**AIM OF THE TASK:**
In the listing below, take the lines starting with the line that contains "How do I perform: Toggle" and going on through the line that contains "will [251, 324].", and replace "enable switch" with "power switch", leaving everything else unchanged. Give back only those lines.

**DATASET ENTRIES:**
+--

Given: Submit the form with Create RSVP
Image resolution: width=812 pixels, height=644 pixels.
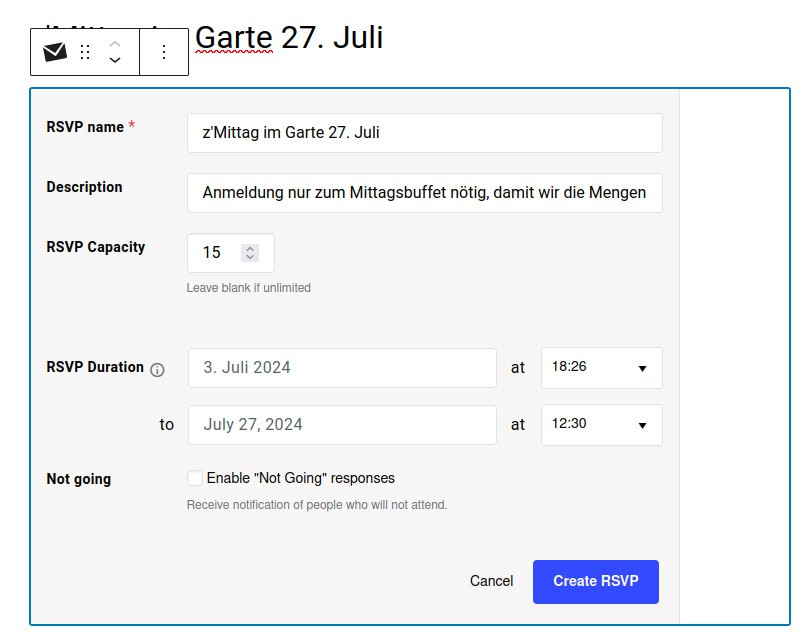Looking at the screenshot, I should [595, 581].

+--

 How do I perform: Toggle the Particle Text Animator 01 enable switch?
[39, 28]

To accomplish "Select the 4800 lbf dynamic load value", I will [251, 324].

+--

**EXERCISE RESPONSE:**
 How do I perform: Toggle the Particle Text Animator 01 power switch?
[39, 28]

To accomplish "Select the 4800 lbf dynamic load value", I will [251, 324].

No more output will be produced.